[RECORDS FOR THE TASK — start]
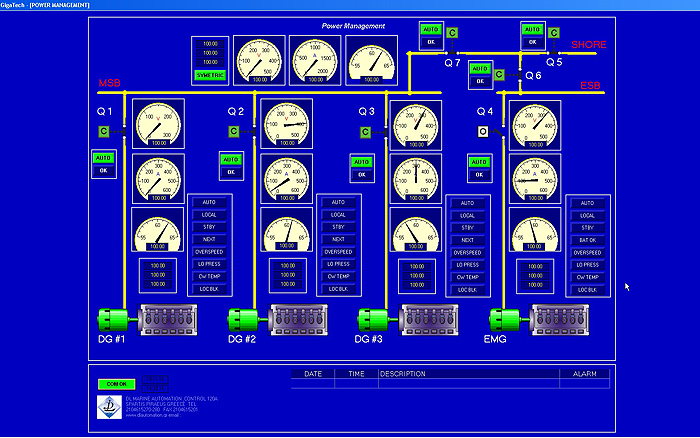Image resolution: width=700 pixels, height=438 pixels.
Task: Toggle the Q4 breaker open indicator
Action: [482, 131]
[RECORDS FOR THE TASK — finish]
[RECORDS FOR THE TASK — start]
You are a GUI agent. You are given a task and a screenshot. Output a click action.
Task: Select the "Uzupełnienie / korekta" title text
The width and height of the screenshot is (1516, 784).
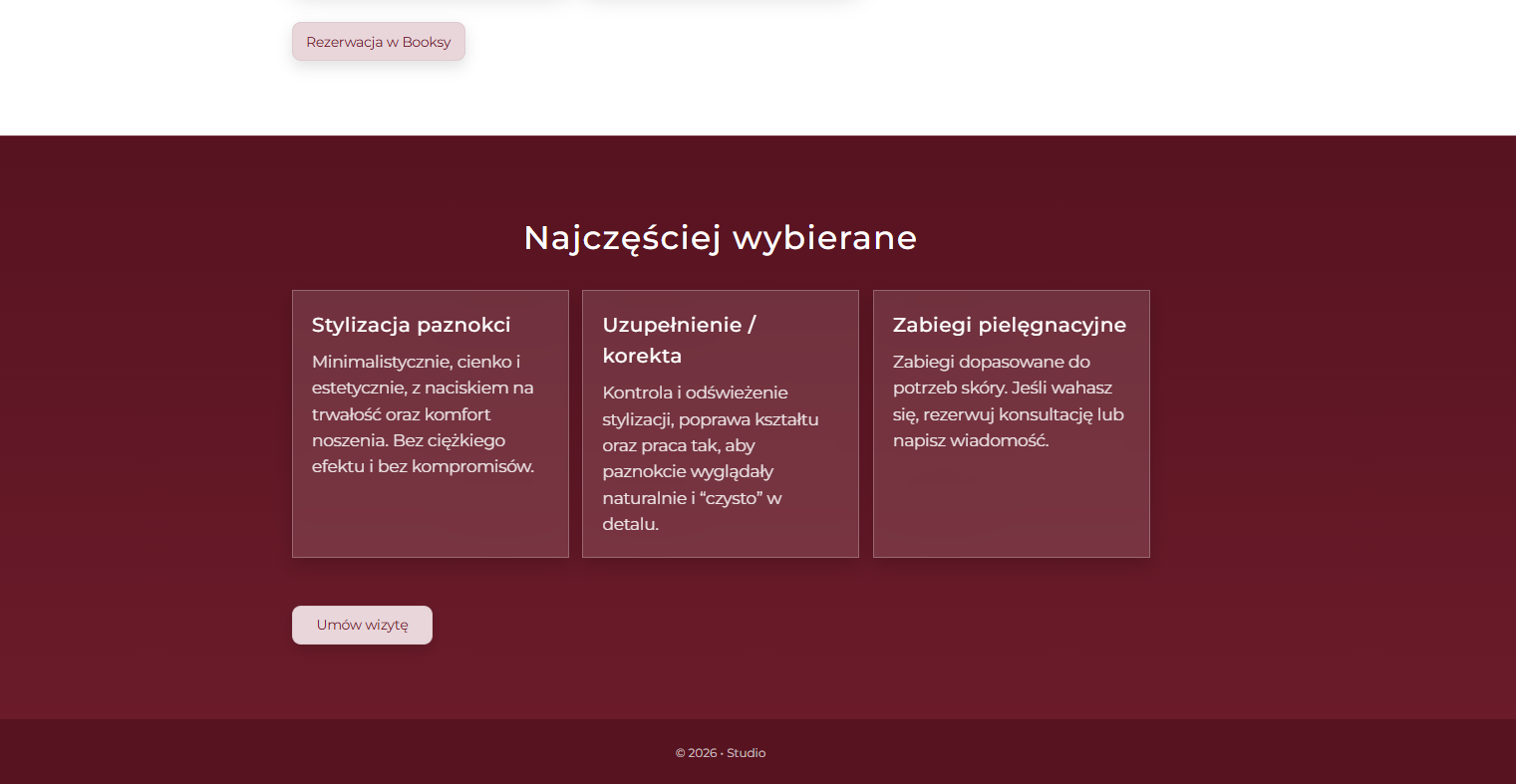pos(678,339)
[RECORDS FOR THE TASK — finish]
[RECORDS FOR THE TASK — start]
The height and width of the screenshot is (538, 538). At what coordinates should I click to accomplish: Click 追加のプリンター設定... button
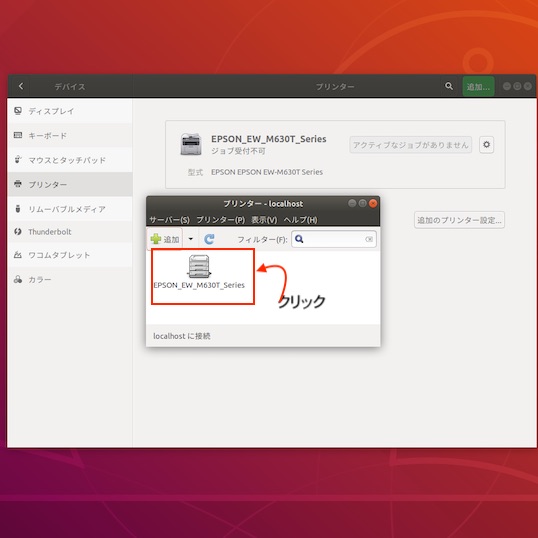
[RECORDS FOR THE TASK — finish]
## WHAT THIS TASK INVOLVES
Which lines above include the word "click"? Pick them out and copy them.

## YOUR SOLUTION
You are a GUI agent. You are given a task and a screenshot. Output a click action.
The height and width of the screenshot is (538, 538). At what coordinates should I click to accomplish: Click 追加のプリンター設定... button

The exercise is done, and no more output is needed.